I believe it was Robert Southey who said, "It is with words as with sunbeams, the more they are condensed, the deeper they burn.
"Project Gutenberg has available (free to all) Greenville Kleiser's classic reference book, "15,000 Useful Phrases: A Practical Handbook Of Pertinent Expressions, Striking Similes, Literary, Commercial, Conversational, And Oratorical Terms, For The Embellishment Of Speech And Literature, And The Improvement Of The Vocabulary Of Those Persons Who Read, Write, And Speak English."
This is a great tool for aspiring writers, because action lines really are about the mastery of condensed phrases.
To give you a taste, here are some of the phrases under the "A" category.

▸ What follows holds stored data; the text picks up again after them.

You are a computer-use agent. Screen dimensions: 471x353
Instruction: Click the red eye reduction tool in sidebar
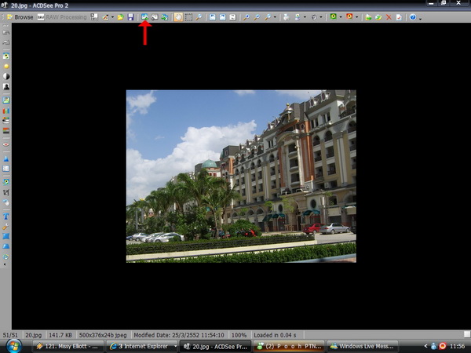6,144
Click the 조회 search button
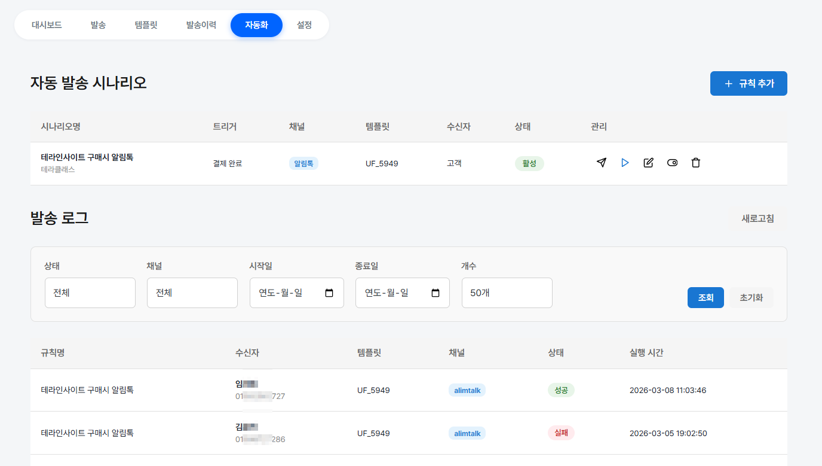Image resolution: width=822 pixels, height=466 pixels. 706,297
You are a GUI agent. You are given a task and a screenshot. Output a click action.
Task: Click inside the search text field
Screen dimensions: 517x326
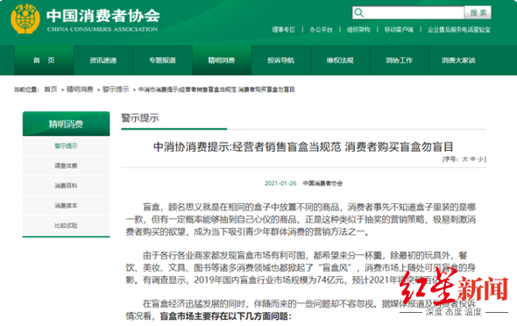click(414, 13)
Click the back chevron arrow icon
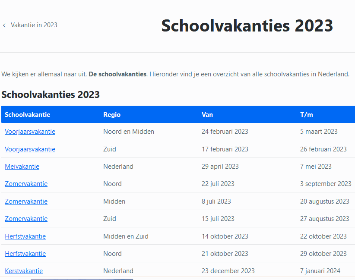This screenshot has height=280, width=355. pos(4,25)
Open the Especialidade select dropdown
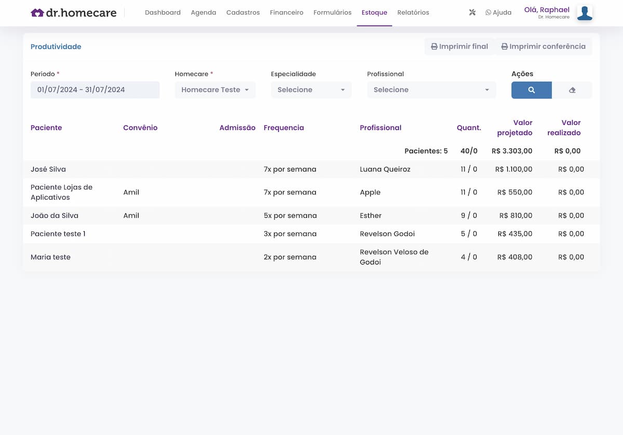 click(x=311, y=90)
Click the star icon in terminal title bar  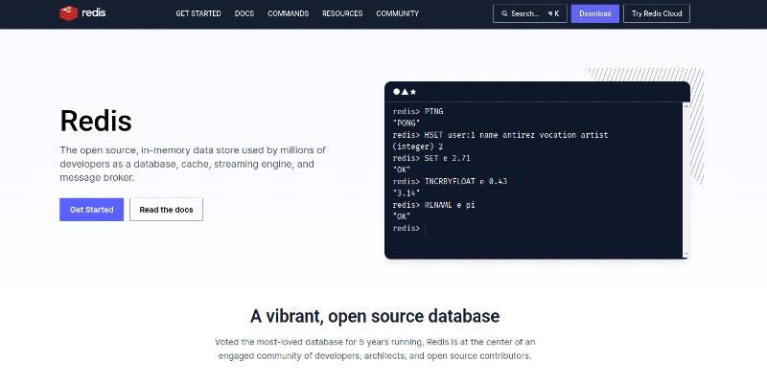pyautogui.click(x=413, y=92)
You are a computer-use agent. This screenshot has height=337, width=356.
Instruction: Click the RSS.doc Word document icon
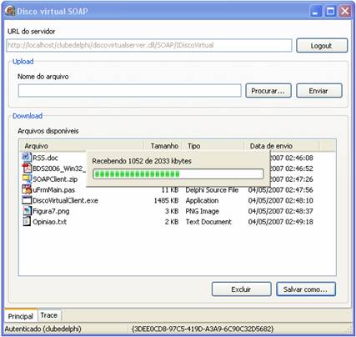[27, 158]
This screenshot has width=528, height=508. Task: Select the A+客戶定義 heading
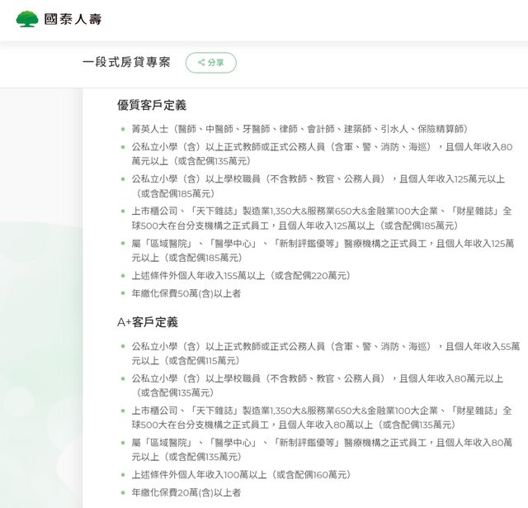tap(148, 322)
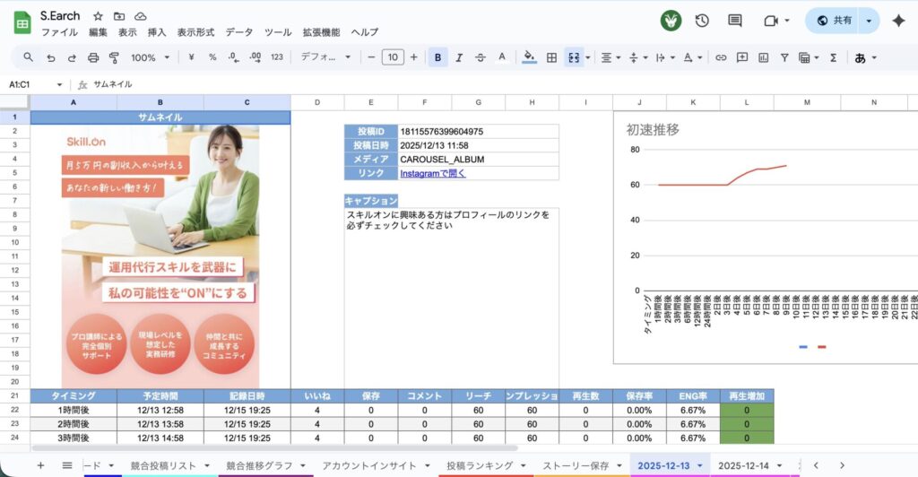Click the borders icon
This screenshot has height=477, width=918.
point(551,57)
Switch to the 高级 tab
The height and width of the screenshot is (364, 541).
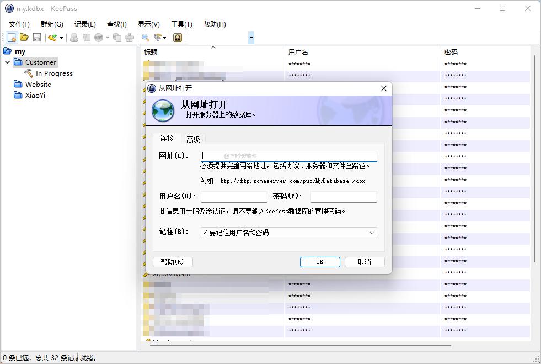pos(193,139)
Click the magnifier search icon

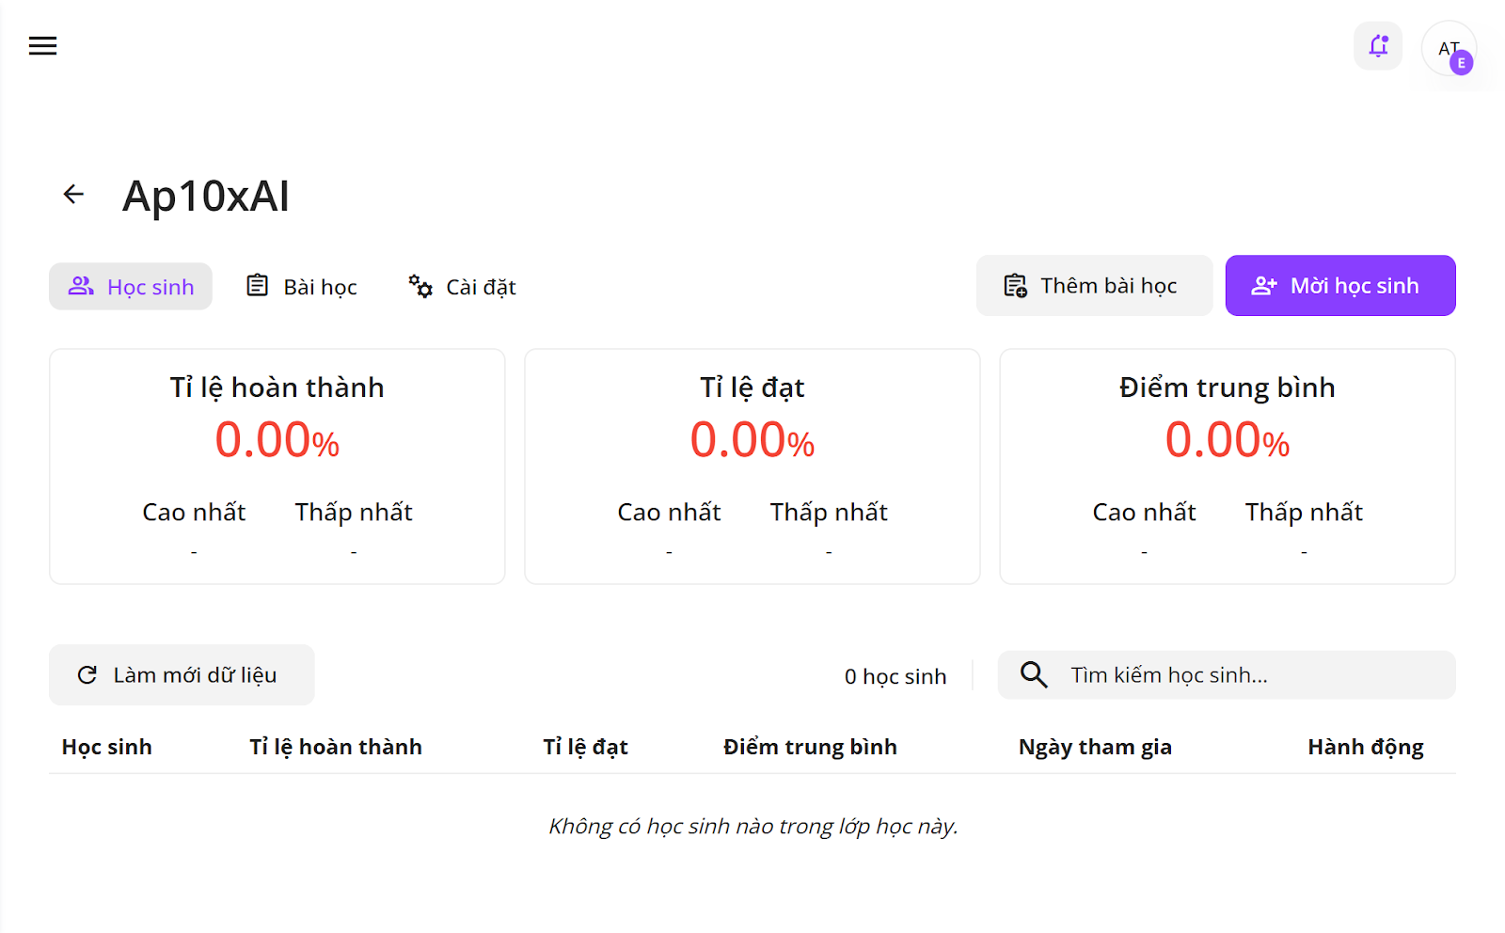click(x=1034, y=674)
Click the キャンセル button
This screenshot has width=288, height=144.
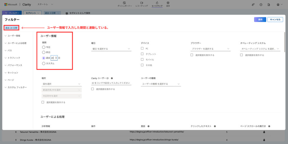pos(275,19)
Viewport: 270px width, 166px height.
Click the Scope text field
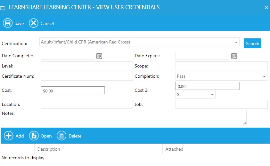(x=221, y=66)
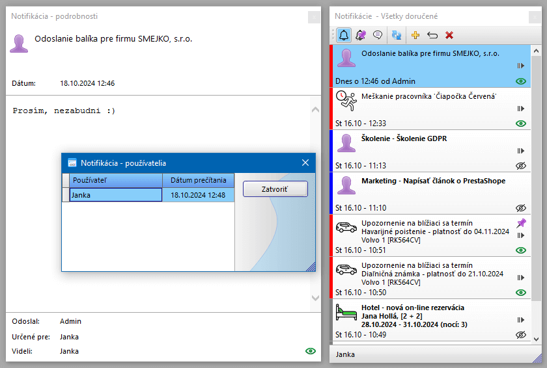
Task: Toggle read status of Marketing PrestaShope notification
Action: 520,208
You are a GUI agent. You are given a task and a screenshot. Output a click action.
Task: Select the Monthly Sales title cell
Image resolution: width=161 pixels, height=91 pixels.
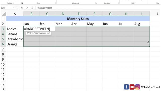tap(78, 19)
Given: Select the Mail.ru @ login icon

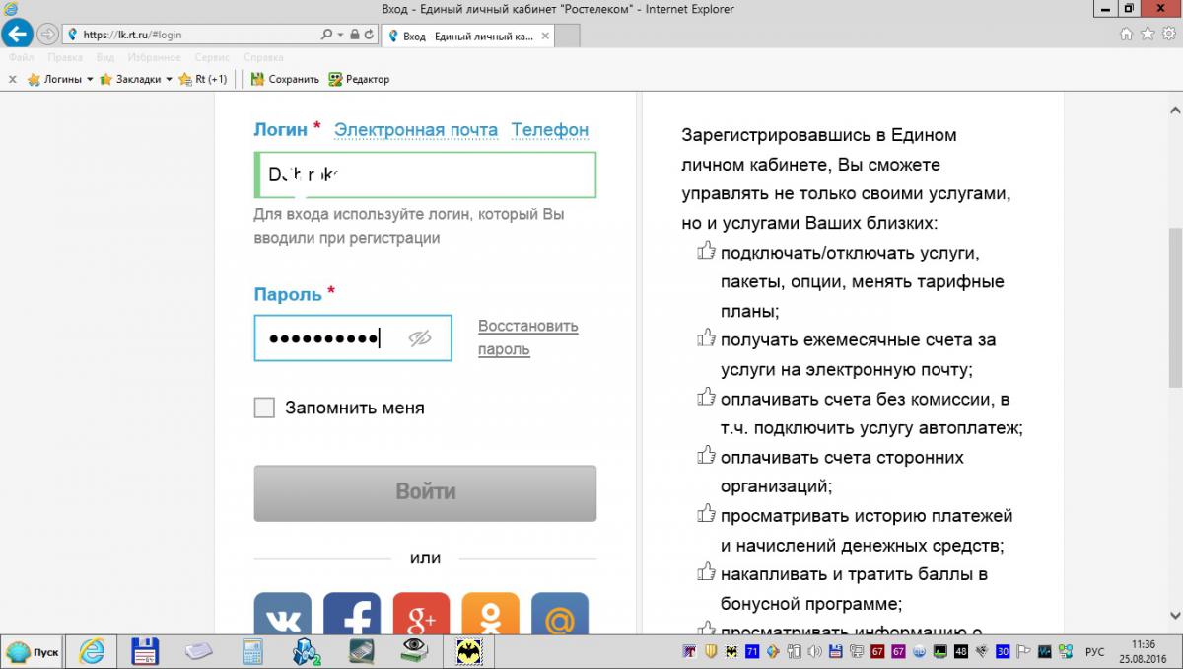Looking at the screenshot, I should pos(559,616).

It's the almost contradictory phrases that excite me, such as, "adorable vanity, adulated stranger, artificial suavity, and agreeable frankness."
abandoned hope
abated pride
abbreviated visit
abhorred thraldom [thraldom = enslaved or in bondage]
abiding romance
abject submission
abjured ambitionable strategist
abnormal talents
abominably perverse
abounding happiness
abridged statement
abrogated law
abrupt transition
absolutely irrevocable
absorbed reverie
abstemious diet [abstemious = eating and drinking in moderation]
abstract character
abstruse reasoning
absurdly dangerous
abundant opportunity
abusive epithet
abysmally apologetic
academic rigor
accelerated progress
accentuated playfulness
accepted littleness
accessible pleasures...
And who does not love 'Accessible Pleasures?'
Snarf.
And now back from procrastination to hammer this synopsis into shape. With a bent spoon, wearing a blindfold, at the moment.
1 comment:
I don't envy you. I hate writing synopses, or should I say attempting to write them.